>> Begin Data for the task

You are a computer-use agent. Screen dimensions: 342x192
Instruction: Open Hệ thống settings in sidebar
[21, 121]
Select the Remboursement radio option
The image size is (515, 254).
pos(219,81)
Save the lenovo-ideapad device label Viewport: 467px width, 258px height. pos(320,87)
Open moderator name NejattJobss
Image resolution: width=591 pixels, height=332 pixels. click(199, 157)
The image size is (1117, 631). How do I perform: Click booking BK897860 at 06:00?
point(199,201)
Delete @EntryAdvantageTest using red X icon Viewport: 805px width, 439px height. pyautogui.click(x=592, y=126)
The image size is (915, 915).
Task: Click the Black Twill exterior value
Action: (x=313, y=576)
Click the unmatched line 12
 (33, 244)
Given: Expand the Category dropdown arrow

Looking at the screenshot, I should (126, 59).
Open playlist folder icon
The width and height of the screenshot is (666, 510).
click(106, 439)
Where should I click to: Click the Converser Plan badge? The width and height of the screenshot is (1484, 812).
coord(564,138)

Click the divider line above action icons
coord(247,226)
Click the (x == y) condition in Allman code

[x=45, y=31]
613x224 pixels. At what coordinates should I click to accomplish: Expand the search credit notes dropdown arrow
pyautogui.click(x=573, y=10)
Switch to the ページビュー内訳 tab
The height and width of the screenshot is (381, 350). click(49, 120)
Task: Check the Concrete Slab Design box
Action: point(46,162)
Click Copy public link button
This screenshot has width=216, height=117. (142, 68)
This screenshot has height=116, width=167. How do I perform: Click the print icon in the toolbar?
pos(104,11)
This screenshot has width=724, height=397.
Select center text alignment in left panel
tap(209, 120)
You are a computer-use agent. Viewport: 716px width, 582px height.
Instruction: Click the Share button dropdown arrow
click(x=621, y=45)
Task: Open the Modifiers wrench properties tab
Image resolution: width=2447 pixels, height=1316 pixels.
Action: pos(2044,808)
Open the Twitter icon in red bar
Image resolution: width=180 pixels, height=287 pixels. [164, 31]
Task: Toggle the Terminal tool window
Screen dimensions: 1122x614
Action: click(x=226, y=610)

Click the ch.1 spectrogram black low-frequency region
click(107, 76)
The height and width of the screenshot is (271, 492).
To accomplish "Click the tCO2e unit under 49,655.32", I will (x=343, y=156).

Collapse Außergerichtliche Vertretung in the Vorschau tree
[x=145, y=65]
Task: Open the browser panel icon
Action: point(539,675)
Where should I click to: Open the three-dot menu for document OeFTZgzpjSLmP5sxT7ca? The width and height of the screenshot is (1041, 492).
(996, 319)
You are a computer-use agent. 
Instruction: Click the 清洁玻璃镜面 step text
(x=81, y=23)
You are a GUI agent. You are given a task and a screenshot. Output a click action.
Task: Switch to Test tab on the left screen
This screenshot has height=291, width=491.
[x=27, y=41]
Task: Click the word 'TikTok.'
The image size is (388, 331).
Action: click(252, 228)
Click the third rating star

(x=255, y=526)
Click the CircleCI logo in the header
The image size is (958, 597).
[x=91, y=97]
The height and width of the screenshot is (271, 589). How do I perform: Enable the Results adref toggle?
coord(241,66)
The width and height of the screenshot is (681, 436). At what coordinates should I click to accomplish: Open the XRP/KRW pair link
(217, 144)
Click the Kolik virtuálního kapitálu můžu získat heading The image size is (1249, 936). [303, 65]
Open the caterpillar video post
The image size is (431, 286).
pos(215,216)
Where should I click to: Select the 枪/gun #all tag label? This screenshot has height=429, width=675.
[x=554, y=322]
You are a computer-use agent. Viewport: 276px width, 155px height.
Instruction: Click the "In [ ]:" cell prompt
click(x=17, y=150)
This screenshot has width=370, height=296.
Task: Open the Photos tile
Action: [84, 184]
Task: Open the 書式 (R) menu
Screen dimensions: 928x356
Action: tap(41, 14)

>> End Data for the task

_Objective_: Copy every record above word for word, keeping the same order and line breaks.

_Complete answer_:
You are a computer-use agent. Screen dimensions: 342x192
Instruction: Open Hệ thống settings in sidebar
[21, 121]
Select the Remboursement radio option
The image size is (515, 254).
pos(219,81)
Save the lenovo-ideapad device label Viewport: 467px width, 258px height. pos(320,87)
Open moderator name NejattJobss
Image resolution: width=591 pixels, height=332 pixels. click(199, 157)
The image size is (1117, 631). How do I perform: Click booking BK897860 at 06:00?
point(199,201)
Delete @EntryAdvantageTest using red X icon Viewport: 805px width, 439px height. pyautogui.click(x=592, y=126)
The image size is (915, 915).
Task: Click the Black Twill exterior value
Action: (x=313, y=576)
Click the unmatched line 12
 (33, 244)
Given: Expand the Category dropdown arrow

Looking at the screenshot, I should (126, 59).
Open playlist folder icon
The width and height of the screenshot is (666, 510).
click(106, 439)
Where should I click to: Click the Converser Plan badge? The width and height of the screenshot is (1484, 812).
coord(564,138)

Click the divider line above action icons
coord(247,226)
Click the (x == y) condition in Allman code

[x=45, y=31]
613x224 pixels. At what coordinates should I click to accomplish: Expand the search credit notes dropdown arrow
pyautogui.click(x=573, y=10)
Switch to the ページビュー内訳 tab
The height and width of the screenshot is (381, 350). click(49, 120)
Task: Check the Concrete Slab Design box
Action: point(46,162)
Click Copy public link button
This screenshot has width=216, height=117. (142, 68)
This screenshot has height=116, width=167. How do I perform: Click the print icon in the toolbar?
pos(104,11)
This screenshot has width=724, height=397.
Select center text alignment in left panel
tap(209, 120)
You are a computer-use agent. Viewport: 716px width, 582px height.
Instruction: Click the Share button dropdown arrow
click(x=621, y=45)
Task: Open the Modifiers wrench properties tab
Image resolution: width=2447 pixels, height=1316 pixels.
Action: pos(2044,808)
Open the Twitter icon in red bar
Image resolution: width=180 pixels, height=287 pixels. [164, 31]
Task: Toggle the Terminal tool window
Screen dimensions: 1122x614
Action: click(x=226, y=610)

Click the ch.1 spectrogram black low-frequency region
click(107, 76)
The height and width of the screenshot is (271, 492).
To accomplish "Click the tCO2e unit under 49,655.32", I will (x=343, y=156).

Collapse Außergerichtliche Vertretung in the Vorschau tree
[x=145, y=65]
Task: Open the browser panel icon
Action: point(539,675)
Where should I click to: Open the three-dot menu for document OeFTZgzpjSLmP5sxT7ca? The width and height of the screenshot is (1041, 492).
(996, 319)
You are a computer-use agent. 
Instruction: Click the 清洁玻璃镜面 step text
(x=81, y=23)
You are a GUI agent. You are given a task and a screenshot. Output a click action.
Task: Switch to Test tab on the left screen
This screenshot has height=291, width=491.
[x=27, y=41]
Task: Click the word 'TikTok.'
The image size is (388, 331).
Action: click(252, 228)
Click the third rating star

(x=255, y=526)
Click the CircleCI logo in the header
The image size is (958, 597).
[x=91, y=97]
The height and width of the screenshot is (271, 589). How do I perform: Enable the Results adref toggle?
coord(241,66)
The width and height of the screenshot is (681, 436). At what coordinates should I click to accomplish: Open the XRP/KRW pair link
(217, 144)
Click the Kolik virtuálního kapitálu můžu získat heading The image size is (1249, 936). [303, 65]
Open the caterpillar video post
The image size is (431, 286).
pos(215,216)
Where should I click to: Select the 枪/gun #all tag label? This screenshot has height=429, width=675.
[x=554, y=322]
You are a computer-use agent. Viewport: 276px width, 155px height.
Instruction: Click the "In [ ]:" cell prompt
click(x=17, y=150)
This screenshot has width=370, height=296.
Task: Open the Photos tile
Action: [84, 184]
Task: Open the 書式 (R) menu
Screen dimensions: 928x356
Action: tap(41, 14)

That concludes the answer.